Sadly to many are out there still in the hope when giving a image away for free to be famous as it is printed in a magazine or on a website...etc. But it doesn't! They are SO proud that they post in any social media the print, but they did actually got nothing back in return, just a post they do, which drowns within 5min in the social media streams!

Hello, how many images are in magazines? How would a magazine, newspaper...etc. look like without ANY image. Think about that. So ask for your money!

Nevermind :D

Have everybody a great day or evening

Ciao Anette

Brian Carpenter's picture

deleted.

Try working as a performance artist.
People will bald-faced come to you "Ive got this great opportunity for you. There's no money but it'll be great exposure." Expect you to provide them with as much material youself (staging, lighting, props, costumes), expect to be invited to preview the work in a private showing and still be pissed at you for saying "No" like they are doing you a favour by offering you slave labour.
Then you find out that they are the "entertainment manager" who spent their entire budget hiring their sister's aerobics group to give a dance performance.

First of all this is probably one of the best reads I have read in Fstoppers. Not only is this a great topic but I love the response from fellow photographers. Well "worst clients ever" me no..... yeah right.

I shoot commercial product advertising mainly but there was this incident where a chain Japanese restaurant asked me to shoot their menu. I wasn't too busy at that time so I accepted. Before the the shoot began they made a big ordeal for me to meet everybody from the higher end of the kitchen crew (executive chefs, sushi chef etc...), to the marketing team, to the design team, and then their's truly their owner. So I thought good, they must respect the photography work. Which is something I really appreciate from my clients.

We met in between service and I couldn't help but notice people smoking away in the dining area (yup including the owner). I thought it was only gonna be one or two cigarettes but basically the marketing team and their boss must have unloaded a pack or two in front of me the whole time. Talk about fog machine.

Anyways, we took the photos the executive chef (who was a great guy, very passionate about his food and getting the job done right) well he loved the photos and so did the marketing manager. I think they were one of those companies that kind of relied on these part time photographers that came in with a speed lite and an umbrella and once they saw a photographer with flags and a lighting setup with more than three strobes they were kind of impressed. So they paid me and I thought that was that.

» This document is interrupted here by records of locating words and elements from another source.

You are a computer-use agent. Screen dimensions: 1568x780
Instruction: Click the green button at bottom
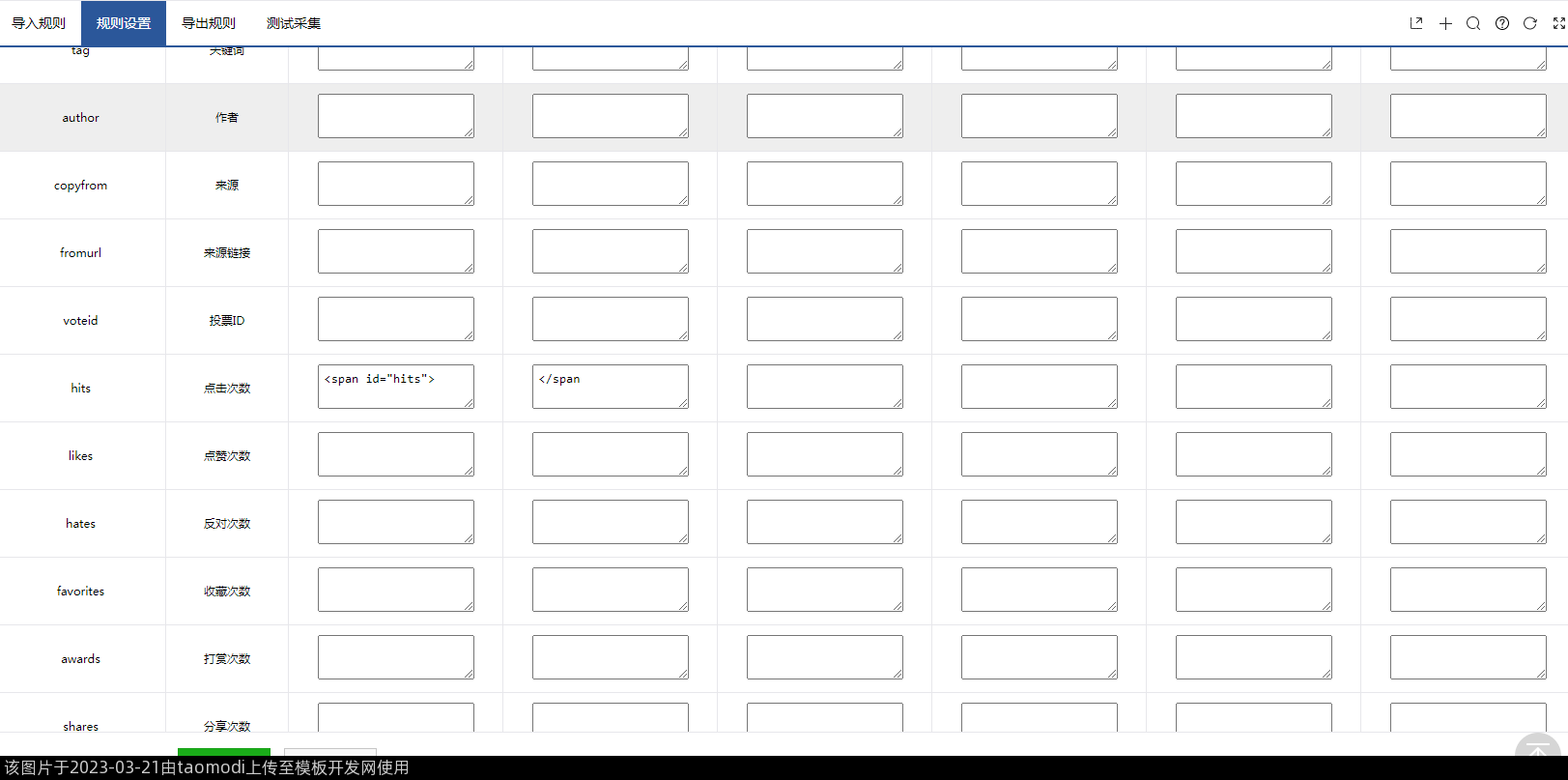click(x=224, y=752)
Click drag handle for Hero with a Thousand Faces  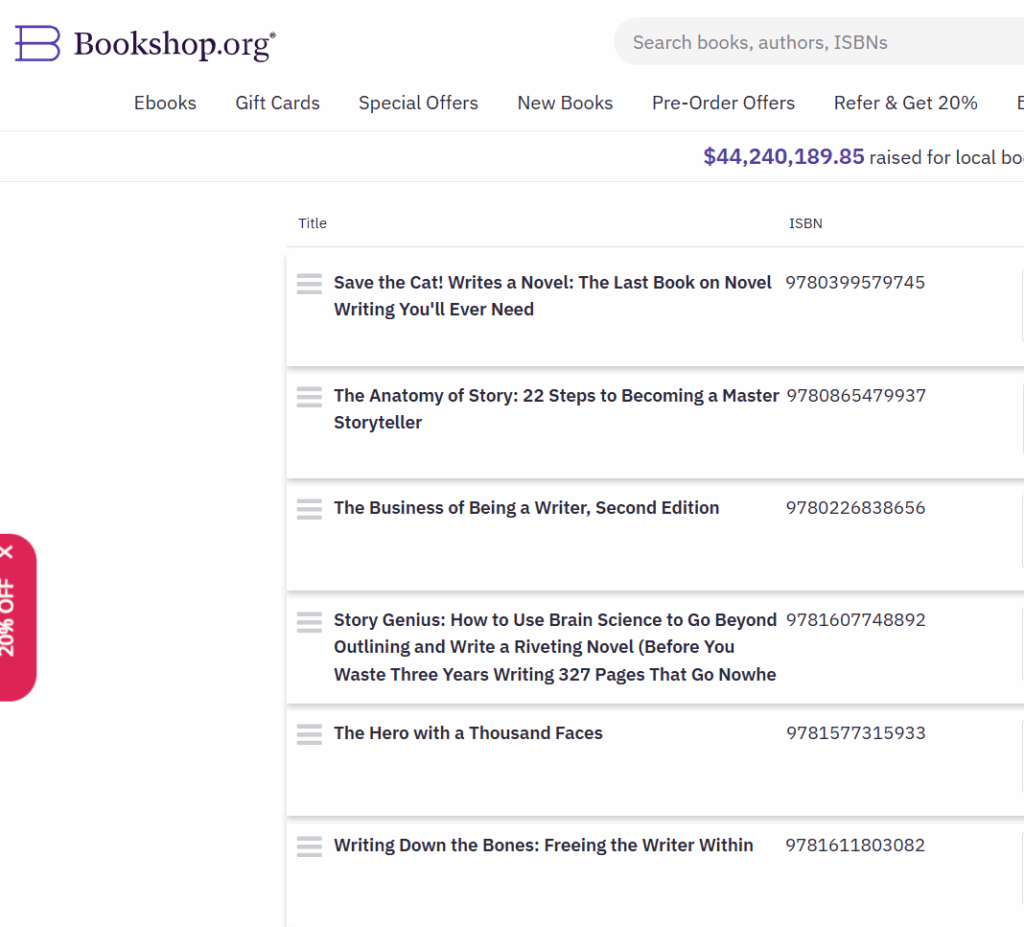pyautogui.click(x=309, y=735)
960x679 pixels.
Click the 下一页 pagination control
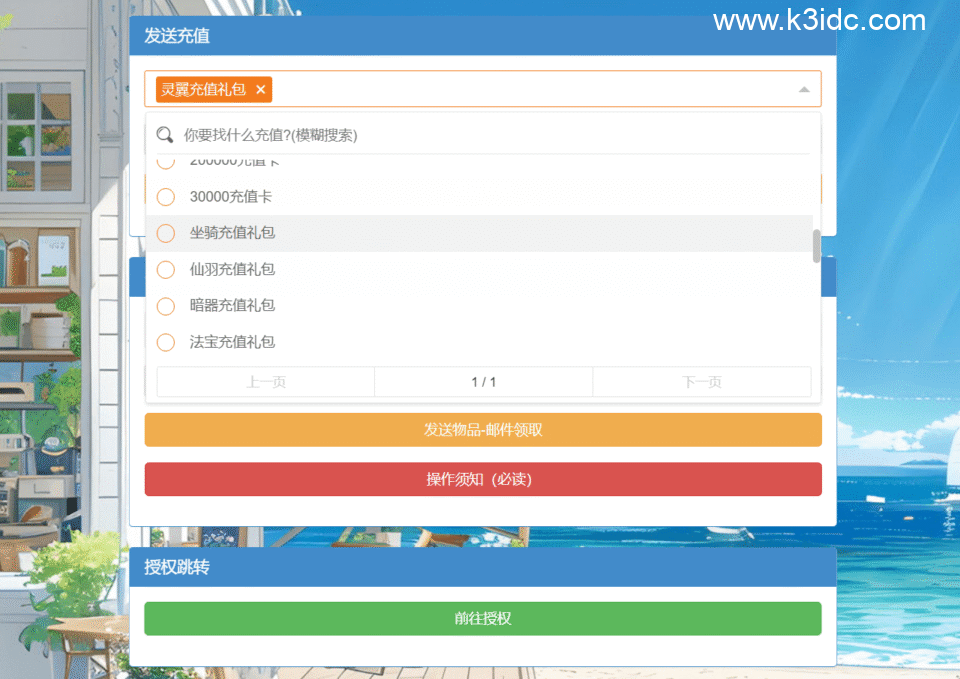(x=702, y=381)
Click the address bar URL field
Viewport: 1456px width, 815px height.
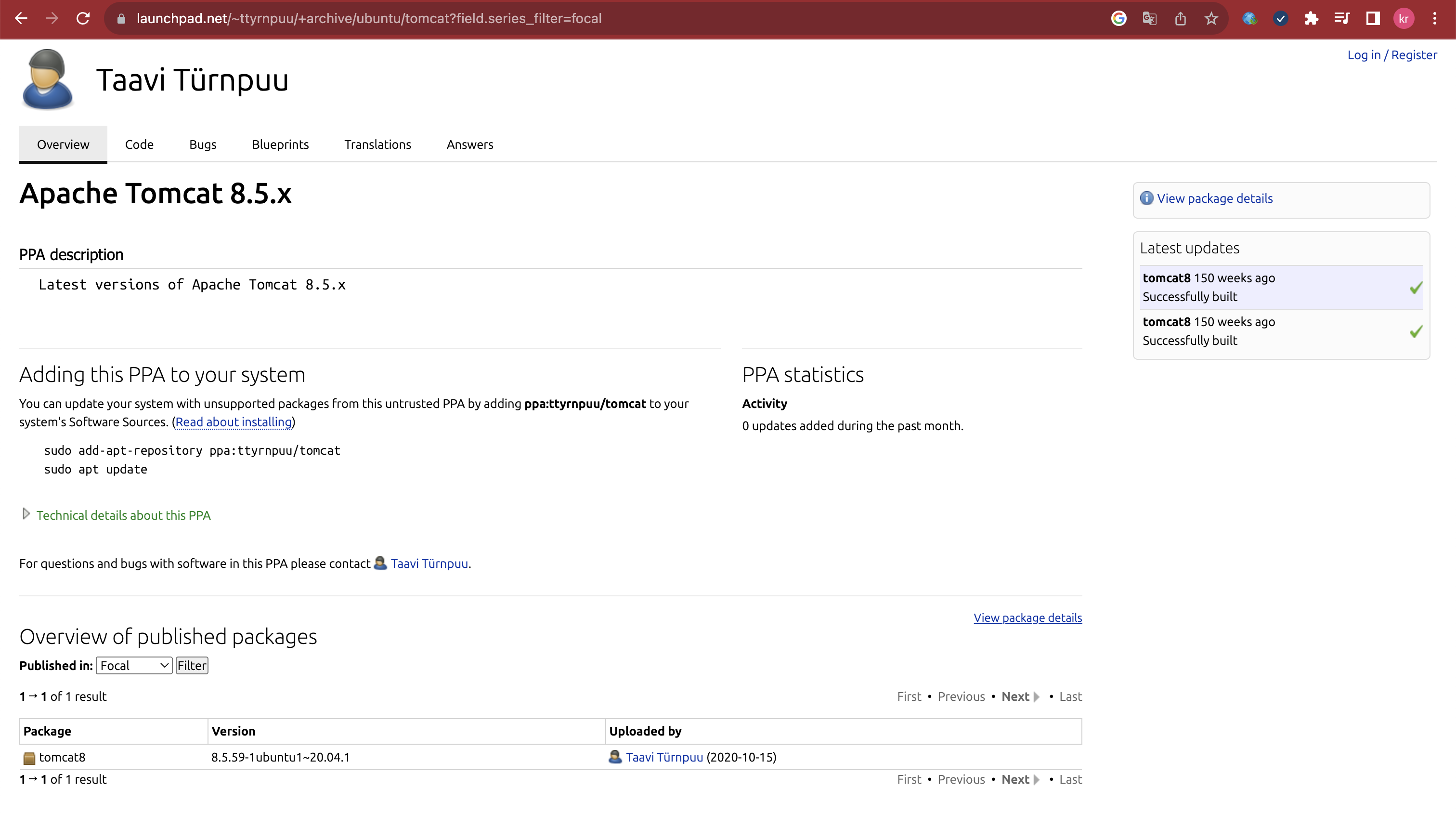tap(368, 19)
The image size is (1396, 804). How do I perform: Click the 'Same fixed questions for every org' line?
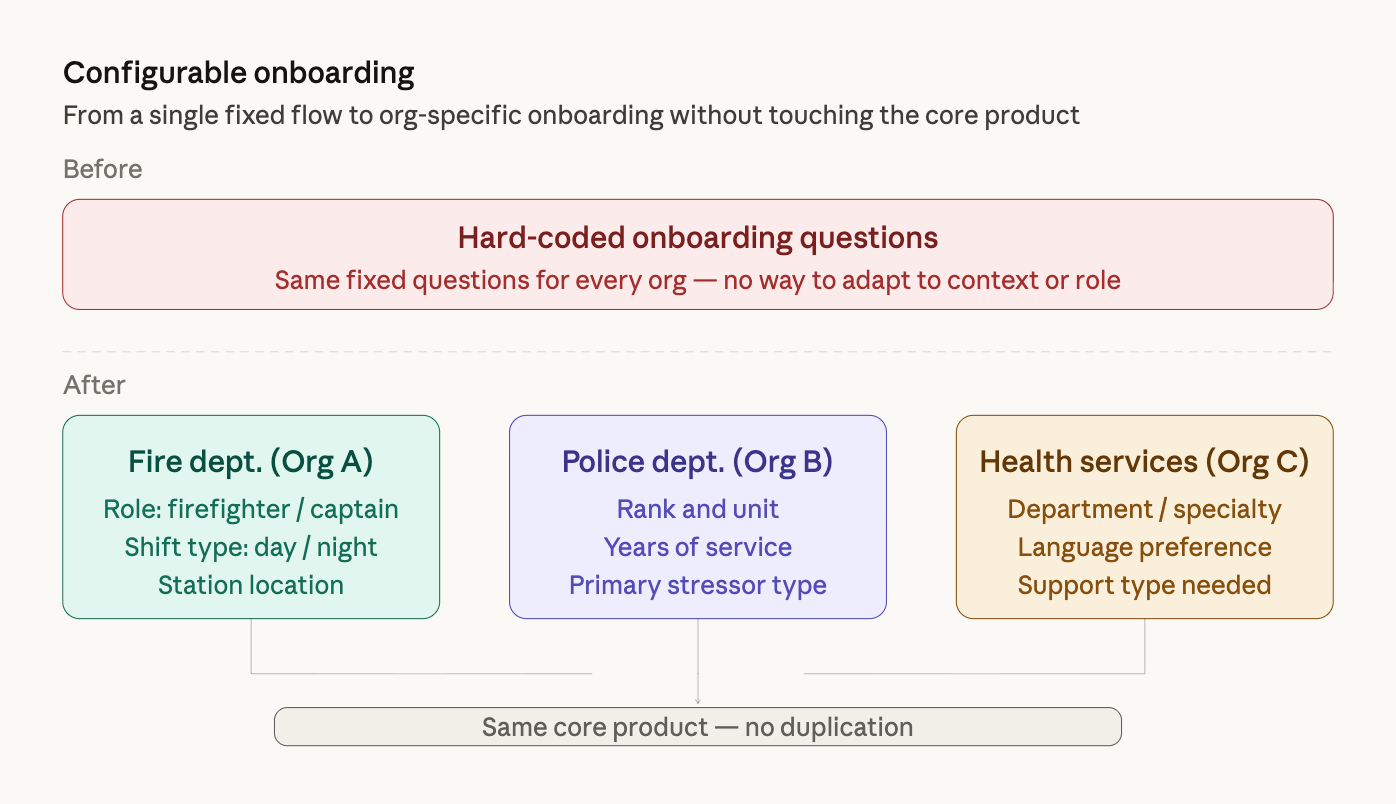(x=697, y=280)
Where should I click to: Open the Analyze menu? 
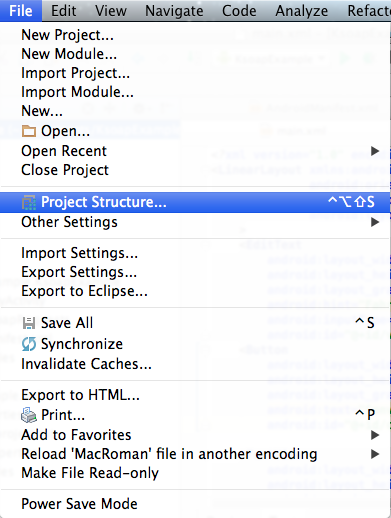[x=301, y=11]
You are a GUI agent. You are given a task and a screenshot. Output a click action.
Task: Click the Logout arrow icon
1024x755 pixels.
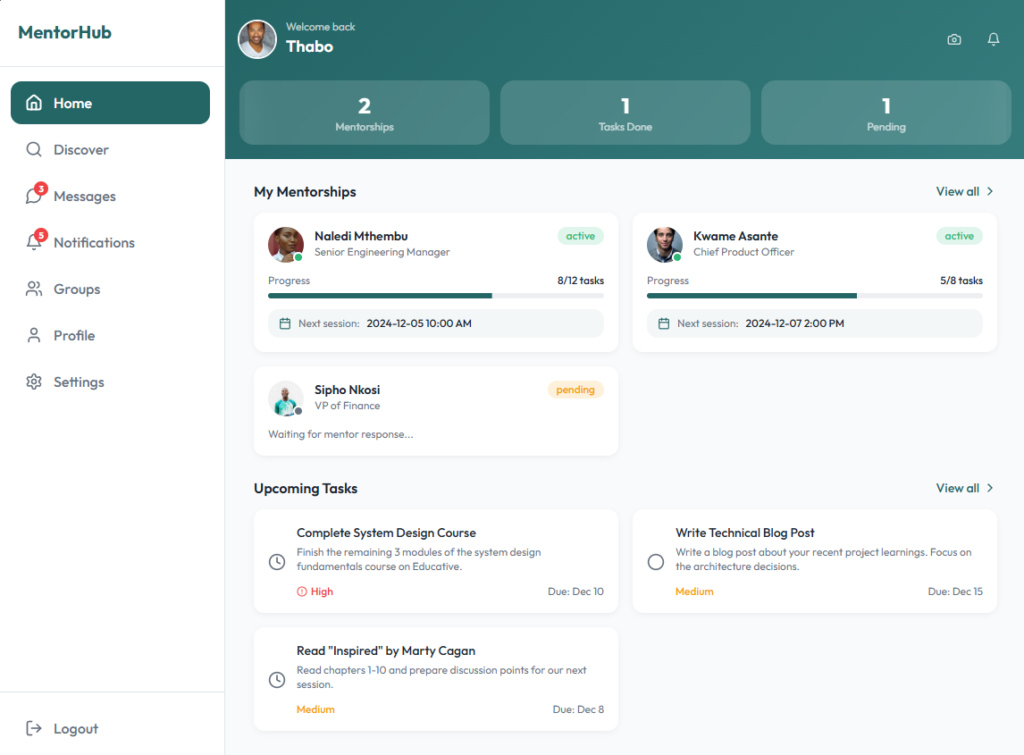[34, 728]
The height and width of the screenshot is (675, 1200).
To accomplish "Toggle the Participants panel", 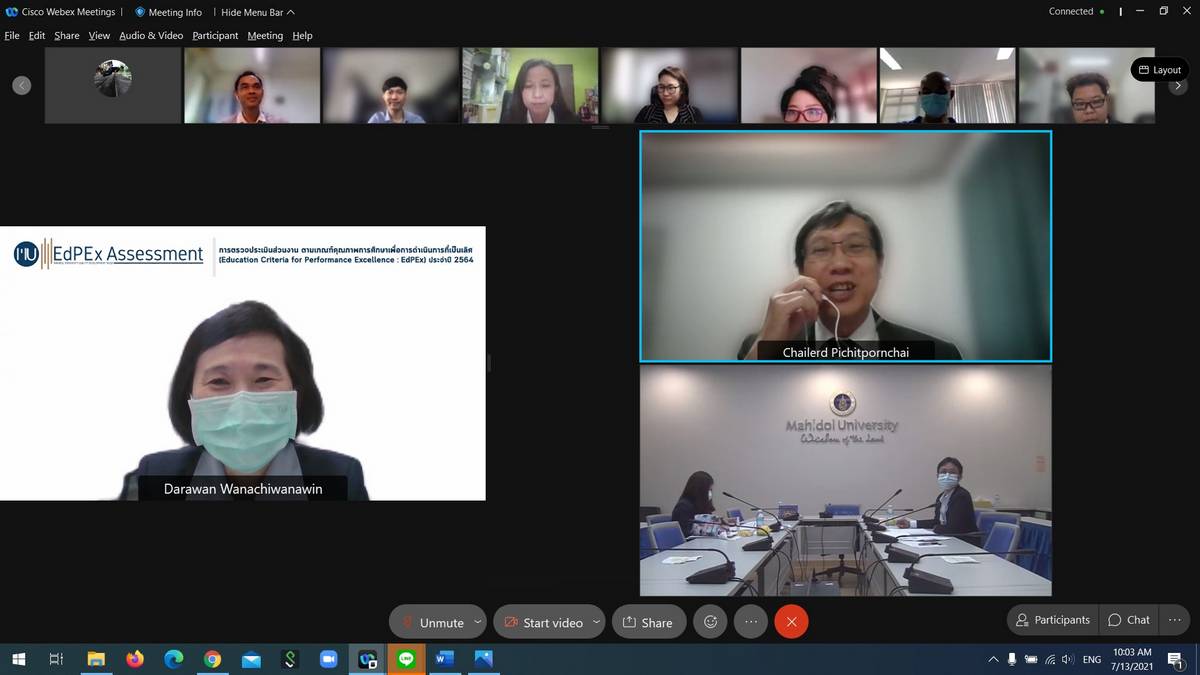I will click(1052, 620).
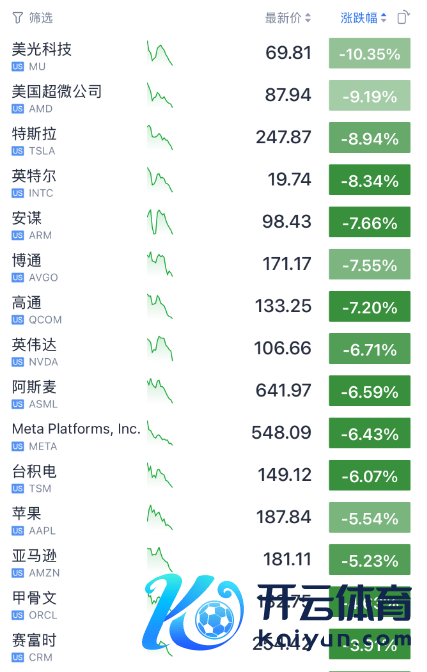
Task: Open the filter funnel icon
Action: pyautogui.click(x=18, y=18)
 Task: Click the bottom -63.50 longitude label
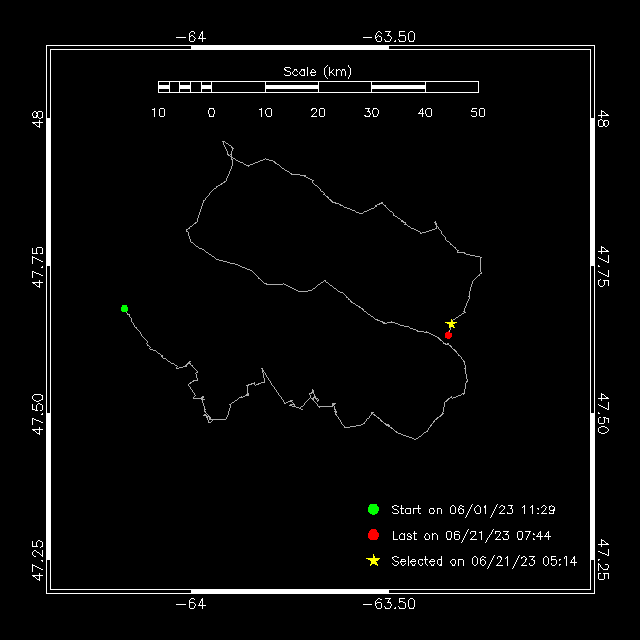point(389,604)
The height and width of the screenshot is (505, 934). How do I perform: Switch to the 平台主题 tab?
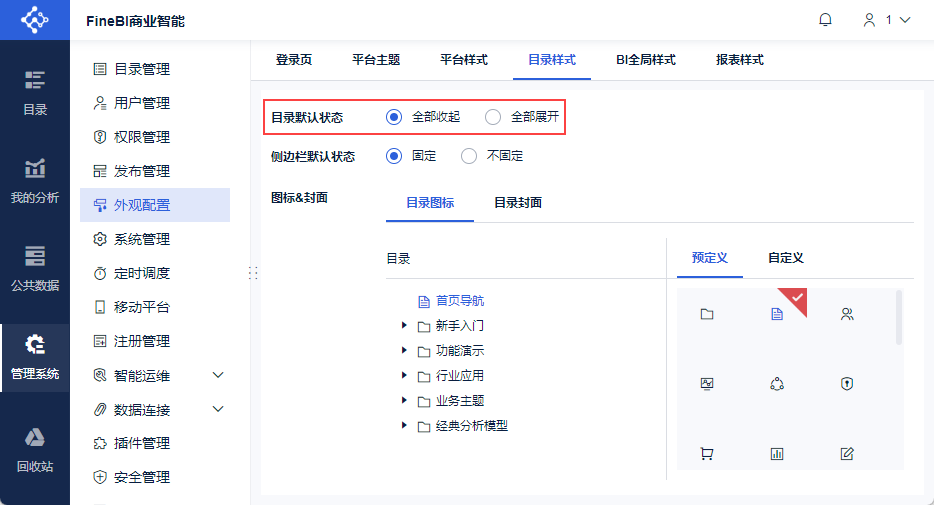point(376,60)
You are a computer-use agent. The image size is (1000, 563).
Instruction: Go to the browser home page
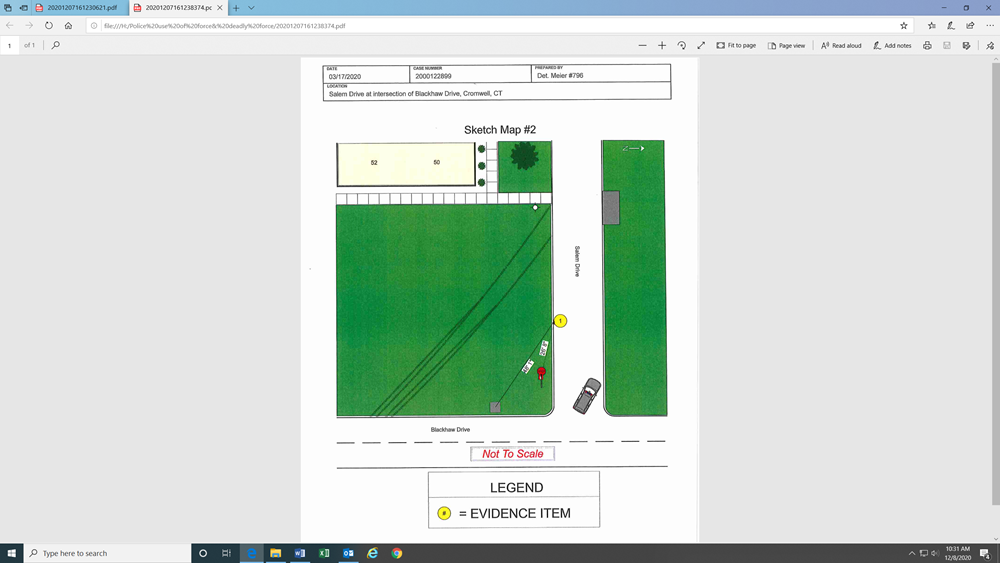click(68, 25)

A few months later, the executive chef calls and asked me to do another shoot for me. I went in and then the executive chef asked, "Hey you mind giving me a discount this time? I am paying this out of my own pocket." The first thing I asked was "oh, is this your own personal thing." He replied "no, my boss won't pay for it. He asked some juniors in marketing to shoot the new menu themselves with a DC. In my mind that was a joke cause I wasn't gonna let some kid ruin my menu" Apparently their boss said that after my shoot that he doesn't understand why they need to spend money on food photography and that they can shoot it themselves. I felt so sorry for the chef that I gave him a discount, but I also told him that I would never shoot for their company again because their boss didn't deserve what everyone else was putting in. Not my worse client but definitely the worse boss you can work for. Poor restaurant staff.